Fireworks, dances greet Lunar Year
CHINA: Asia rang in the Year of the Rabbit yesterday with
fireworks, lion dances and prayers that the bunny will live up to its
reputation for happiness and good fortune in 2011.
From Sydney to Pyongyang, the Lunar New Year was marked by a
thundering barrage of firecrackers, family feasts and rabbits galore.
In Beijing, as in cities across China, fireworks lit up the sky at
midnight as millions of revellers celebrated the arrival of the Year of
the Rabbit. The salvo rumbled on through the early hours of Thursday.
Fire authorities in the capital were on high alert against possible
deadly fires sparked by the festivities with the city tinder-dry because
of a three-month drought across northern China.
Fireworks are set off to ring in the year and ward off evil spirits
but each year hundreds are reported hurt or killed in accidents across
the nation of 1.3 billion people.
“We let off firecrackers to chase away the ‘nian’, a bad animal in
Chinese legend. That way, it will not come and disturb you... It’s
tradition,” said Wang Kuang, one of many visiting the huge temple fair
in Beijing’s Ditan Park.
A five-star hotel in the northeastern city of Shenyang was gutted by
fire early Thursday, in what police said was a blaze triggered by the
festive explosives, Xinhua news agency reported. No one was hurt.

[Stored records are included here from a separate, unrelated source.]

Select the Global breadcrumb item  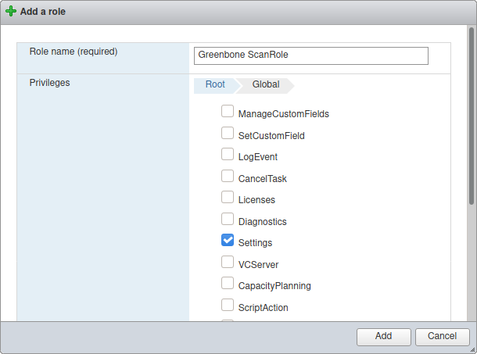tap(266, 84)
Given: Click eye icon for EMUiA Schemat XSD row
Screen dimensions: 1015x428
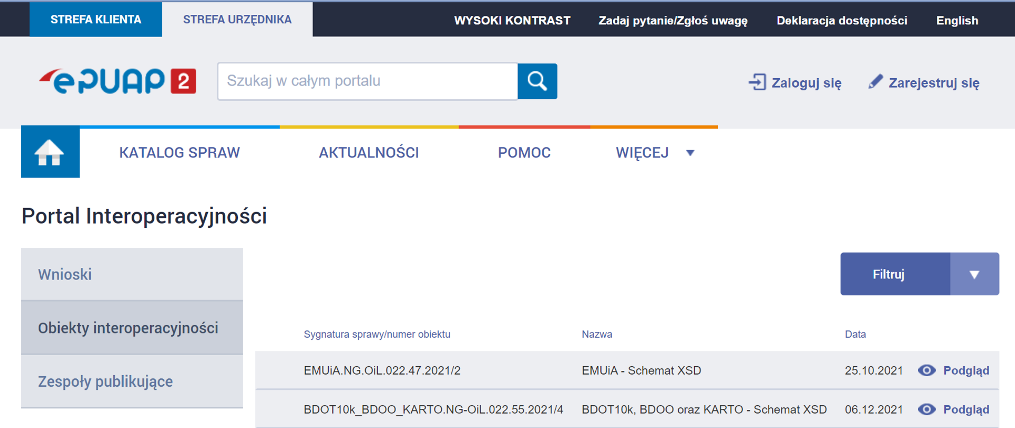Looking at the screenshot, I should 926,370.
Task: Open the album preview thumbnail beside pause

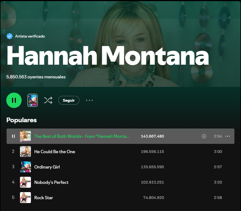Action: [33, 100]
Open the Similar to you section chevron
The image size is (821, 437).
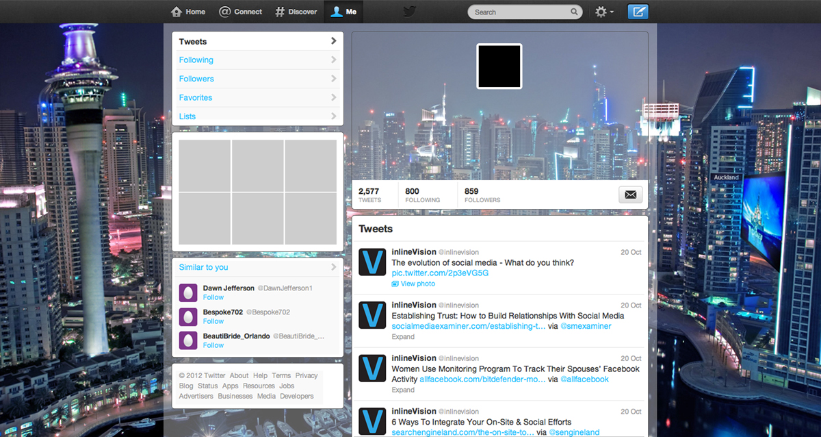(334, 267)
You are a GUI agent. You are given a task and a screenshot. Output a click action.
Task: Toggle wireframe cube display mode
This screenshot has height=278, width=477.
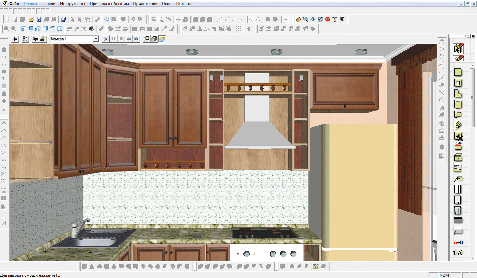pyautogui.click(x=146, y=39)

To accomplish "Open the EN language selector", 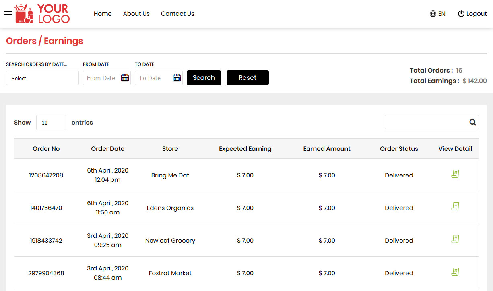I will pos(437,14).
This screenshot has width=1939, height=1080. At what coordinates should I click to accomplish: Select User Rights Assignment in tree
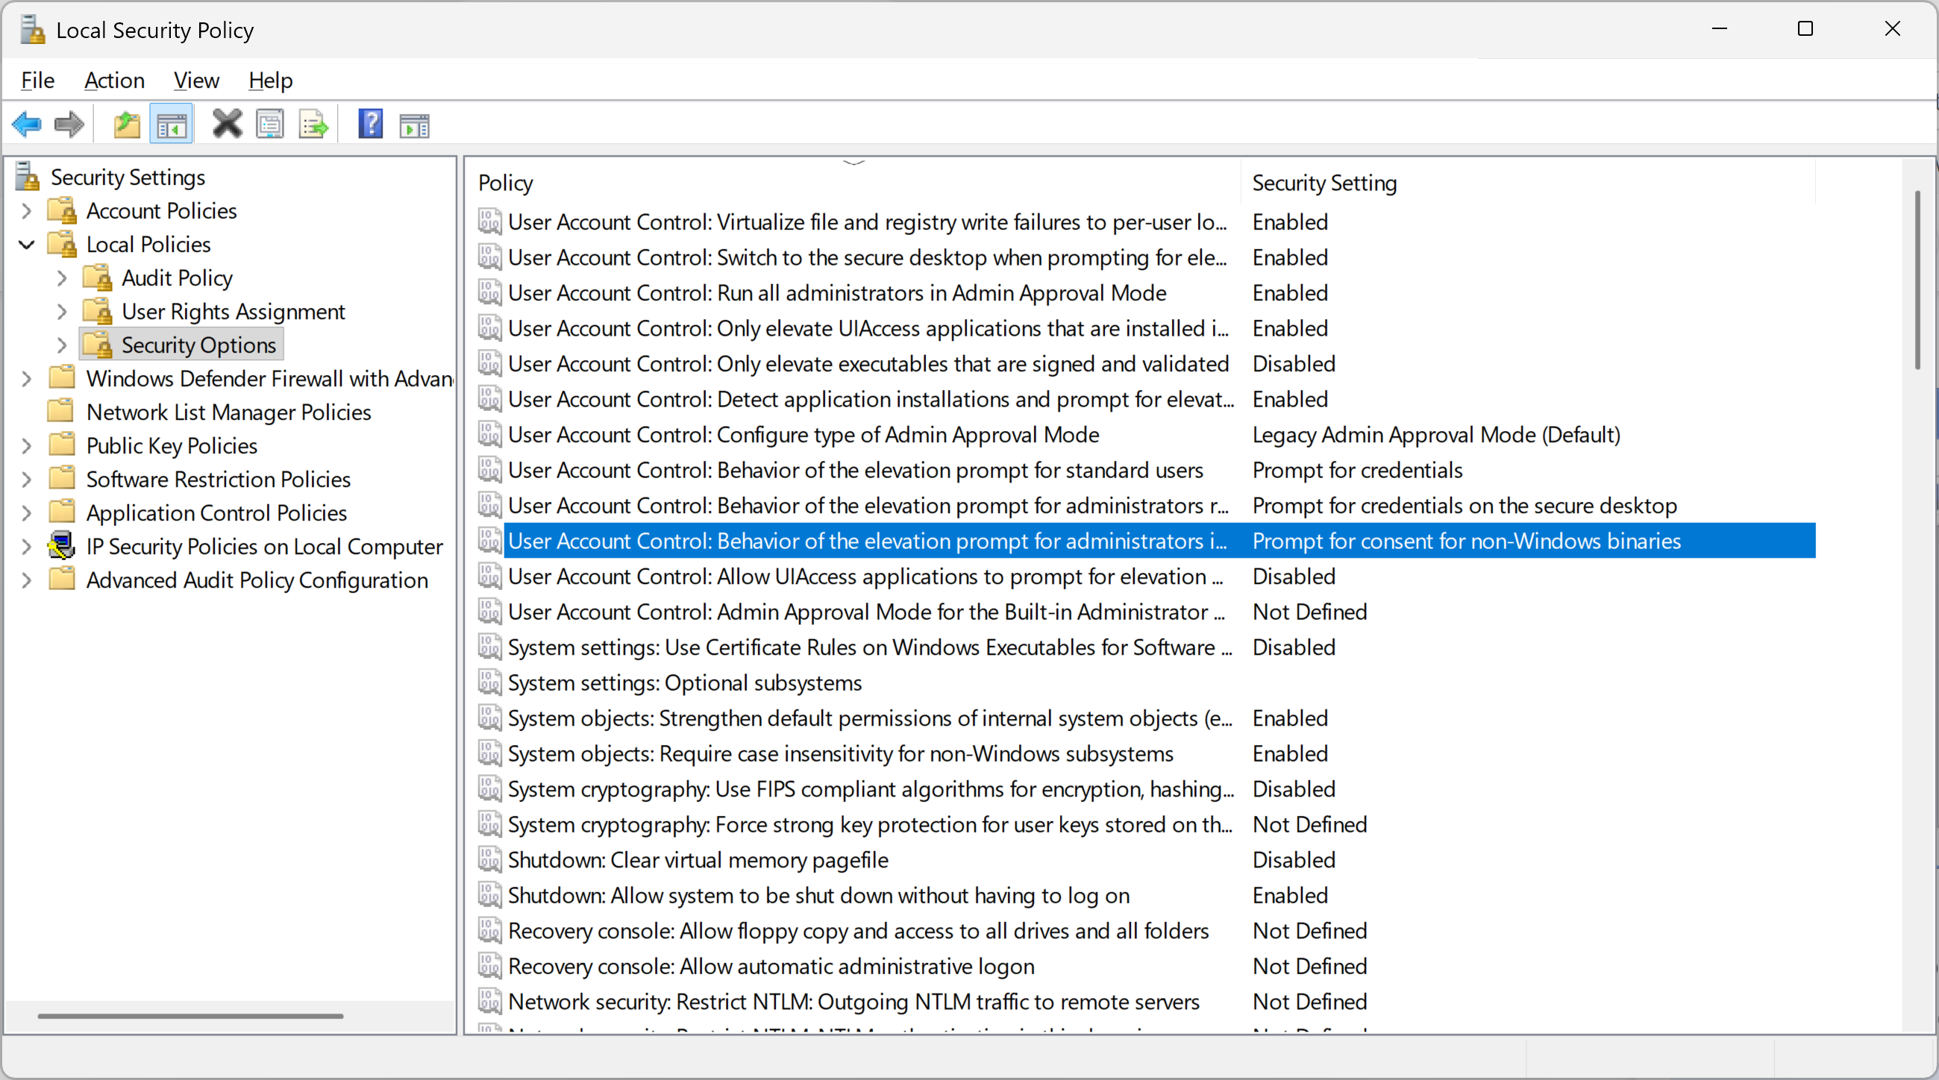pos(233,312)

Snow and chilly weather across much of China failed to dampen the
cheer of hundreds of millions of merry-makers who made their way to
hometowns for the holiday, in what is considered the world’s largest
annual human migration.
An estimated 700 million people had travelled home or were still on
the move in an annual exodus that swamps the nation’s transport grid.
Chinese are frantic to return home for the holiday, which runs
through next week, as it is the only time that many of the country’s
estimated 230 million migrant workers are able to visit their parents,
husbands, wives or children.
During the holiday, families typically gather for several days of
feasting and partying, while youths receive cash gifts of red envelopes,
or “hong bao”.
The Internet is driving a Chinese New Year rabbit-related spending
frenzy, with thousands of online discounts offered for everything from
alcohol to food and trips.
People are also rushing to buy bunnies as pets, sparking concern
among animal rights activists that the cuddly creatures could suffer
from neglect or be abandoned once the novelty has worn off.
The rabbit, occupying the fourth position in the Chinese zodiac, is
closely linked to the moon and symbolises happiness and good fortune.